▶ **AIM OF THE EXERCISE**
Pick out each line of the data below that contains the word "should", and copy those lines.

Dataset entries
§ §
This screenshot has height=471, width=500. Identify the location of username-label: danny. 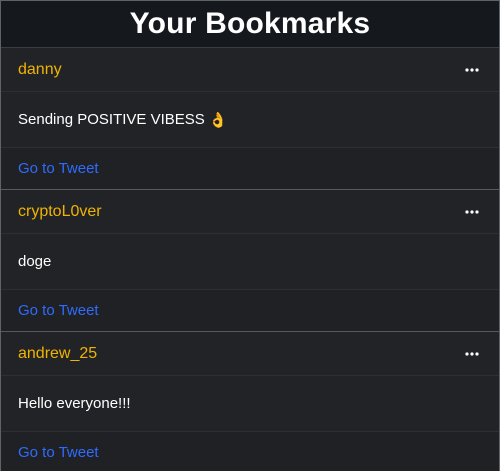
(40, 70).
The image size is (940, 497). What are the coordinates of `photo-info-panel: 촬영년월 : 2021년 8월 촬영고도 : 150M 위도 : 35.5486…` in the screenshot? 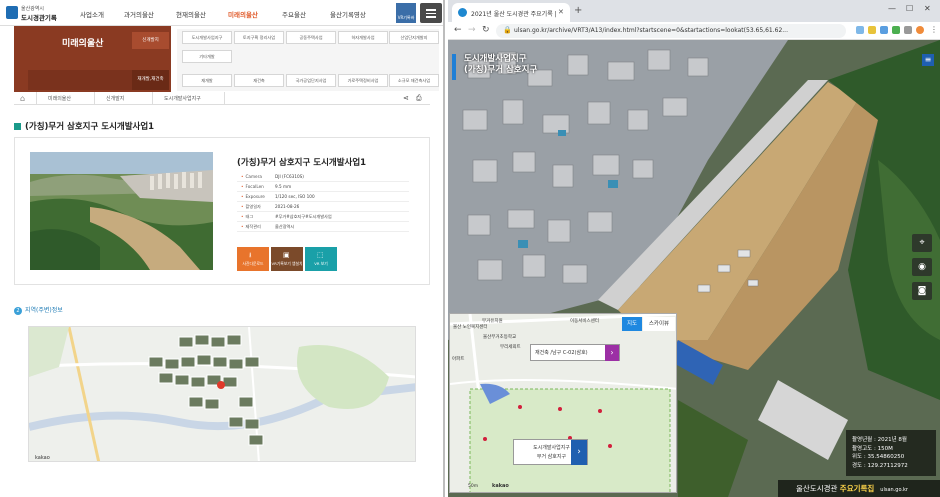 It's located at (891, 453).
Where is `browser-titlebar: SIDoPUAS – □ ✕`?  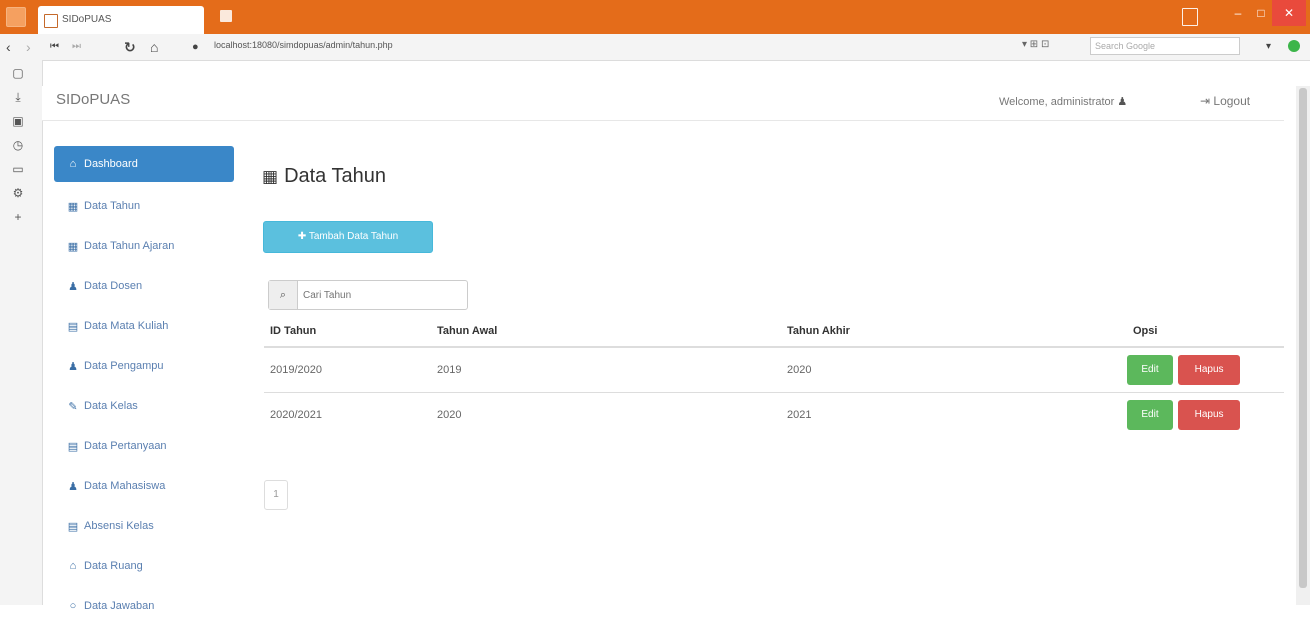
browser-titlebar: SIDoPUAS – □ ✕ is located at coordinates (655, 17).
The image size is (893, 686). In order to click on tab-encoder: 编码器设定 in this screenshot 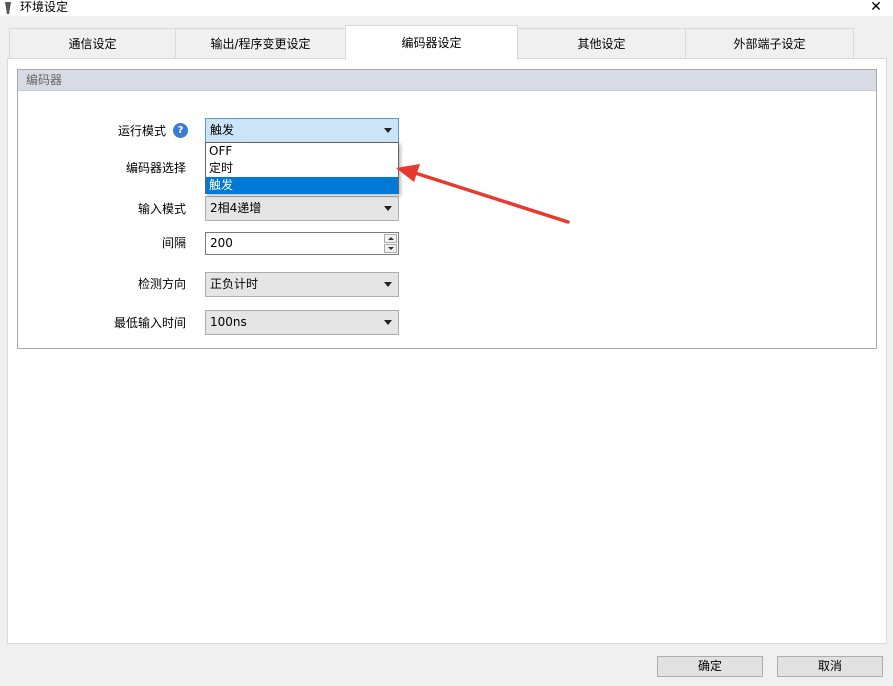, I will do `click(432, 42)`.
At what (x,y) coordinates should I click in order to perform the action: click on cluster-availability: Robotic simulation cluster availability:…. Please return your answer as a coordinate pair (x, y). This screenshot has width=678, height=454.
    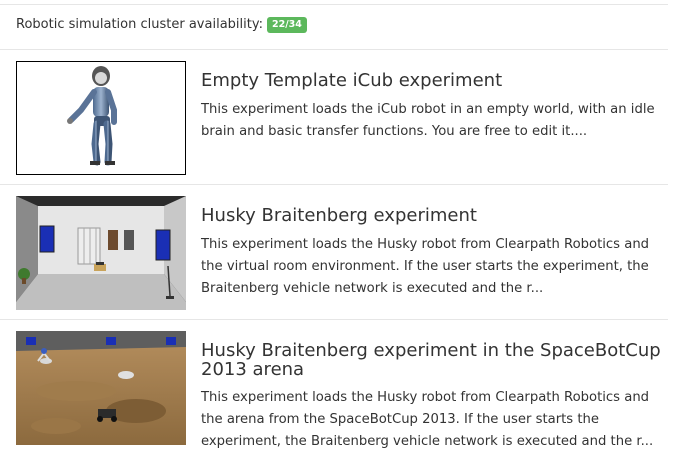
    Looking at the image, I should click on (162, 24).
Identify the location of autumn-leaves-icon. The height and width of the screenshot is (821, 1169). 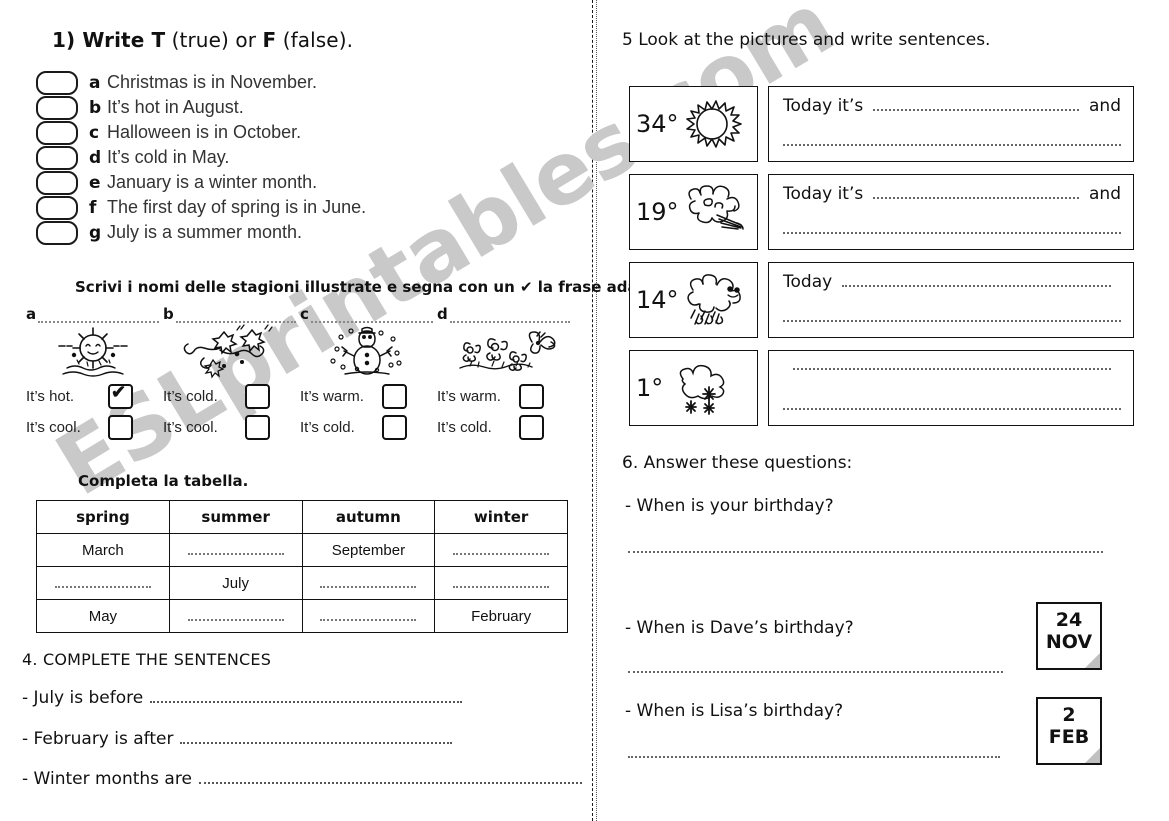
§ §
▶ **OUTPUT BELOW**
At what (x,y) coordinates should I click in order to perform the action: click on cluster-availability: Robotic simulation cluster availability:…. Please return your answer as a coordinate pair (x, y). This screenshot has width=678, height=454.
    Looking at the image, I should click on (162, 24).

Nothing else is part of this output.